**FONTE:**
<<<<

Publicado em 16 de dezembro de 2018 às 06:00

- Atualizado há um ano

. Crédito: Foto: Netflix/Divulgação

Despido da maquiagem digital que o transformou em Gollum, no filme Senhor dos Anéis, e César, em Planeta dos Macacos, o ator inglês Andy Serkis, 54 anos, muitas vezes não é reconhecido pelo grande público. Mas quem gosta de cinema sabe que Andy está por trás dessas e outras criaturas fictícias que impressionam pela expressão facial bem próxima ao real.

Não à toa, quando se fala na técnica da captura de movimento, que é bem diferente da animação tradicional, um dos principais atores é Andy. Mas agora ele inverteu os papéis e assumiu a direção do filme Mogli: Entre Dois Mundos, disponibilizado na Netflix há uma semana e lançado no Brasil na última segunda-feira (10), durante evento para jornalistas da América Latina, realizado em São Paulo.

“Andy, qual é o segredo?”, perguntaram Christian Bale (Batman: O Cavaleiro das Trevas/2008), Cate Blanchett (Carol/2015) e outros atores convidados para atuar no filme que usa a técnica da captura de movimento. Simpático e sorridente, Andy contou ao CORREIO e a um pequeno grupo de jornalistas que a pergunta feita na primeira reunião de trabalho tinha uma resposta simples: “não existe nenhum segredo”.

>>>>

**DADOS FORNECIDOS:**
<<<<

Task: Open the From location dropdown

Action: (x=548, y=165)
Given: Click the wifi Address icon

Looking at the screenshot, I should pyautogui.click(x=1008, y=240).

>>>>

**TAREFAS:**
1) Resuma o texto sobre Andy Serkis em duas frases.
2) Segundo o texto sobre Andy Serkis, em que cidade foi realizado o evento para jornalistas da América Latina?
3) No texto sobre Andy Serkis, reescreva o trecho de "Publicado em 16" até "próxima ao real.", substituindo "Gollum" por "Sméagol".

**RESPOSTAS:**
1) O ator inglês Andy Serkis, de 54 anos, foi transformado por maquiagem digital em Gollum, em Senhor dos Anéis, e em César, em Planeta dos Macacos, e é um dos principais atores da técnica de captura de movimento, embora muitas vezes não seja reconhecido pelo grande público. Agora ele dirigiu o filme Mogli: Entre Dois Mundos, disponível na Netflix, e contou a jornalistas que, quando atores como Christian Bale e Cate Blanchett lhe perguntaram qual era o segredo, a resposta foi simples: não existe nenhum segredo.

2) Em São Paulo.

3)
Publicado em 16 de dezembro de 2018 às 06:00

- Atualizado há um ano

. Crédito: Foto: Netflix/Divulgação

Despido da maquiagem digital que o transformou em Sméagol, no filme Senhor dos Anéis, e César, em Planeta dos Macacos, o ator inglês Andy Serkis, 54 anos, muitas vezes não é reconhecido pelo grande público. Mas quem gosta de cinema sabe que Andy está por trás dessas e outras criaturas fictícias que impressionam pela expressão facial bem próxima ao real.